宰相も将軍職も世襲制で長年やってきた我が国だから、いきなり全く異なる家門の人材登用は難しい。しかしコナー伯爵は離反したとはいえ元々はボルドー公爵家の傍流の家門。不祥事を起こしたボルドーに取って代わって登用するにはもってこいの家柄だ。
早々に後釜が見つかってよかった。いきなり信用するのもアレだけれど、教皇をタコ殴りにしたのは非常にポイント高かった。同志よ!

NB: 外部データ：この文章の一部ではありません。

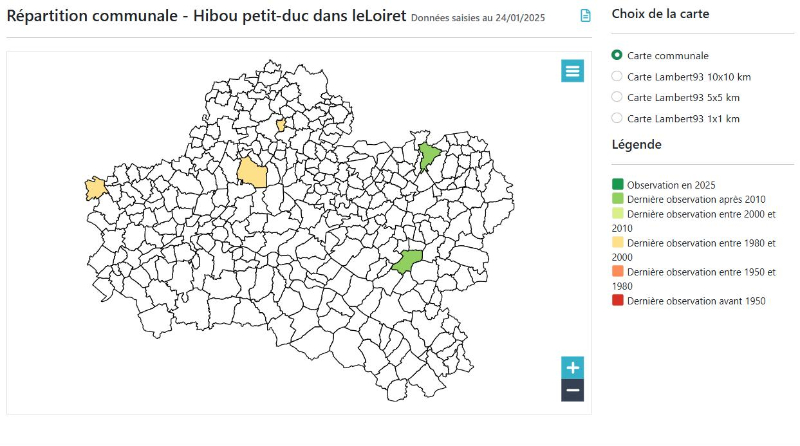800x446 pixels.
Task: Zoom out with the minus button
Action: 572,390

「ロベルト・コナー、貴方には宰相の地位を与えます。貴族派の者たちも今まで犯罪に手を染めていない限りには、特に排除はしません。それに真面目に輸出産業を手伝うというのなら、今よりも遥かに美味しい思いをさせてあげましょう。――それとアイビー伯爵にも協力要請を。快く私に従ってくれるというのなら、クラリッサのフリードリヒ殺害の罪については彼女の独断として家門の罪は問わずと」
「アイビーの件はかしこまりました。宰相については……、宰相の地位は魅力的だ、喉から手が出るほどに。それに私が宰相になれば、貴族派の者たちを今よりも操りやすくなる。しかしだ、輸出産業と言っても我が国にはそのようなものは――」
「その点は心配いりません。既に構想は練ってあります。3年もあれば大儲けできるようにしてやりますよ」
だてにこの6年間のんびりだらだら過ごしてきたわけじゃない。こっちは異世界転生の現代人様だ。私の現代人の知識は大したことはないけれど、それでも金儲けできそうな算段はいくつかある。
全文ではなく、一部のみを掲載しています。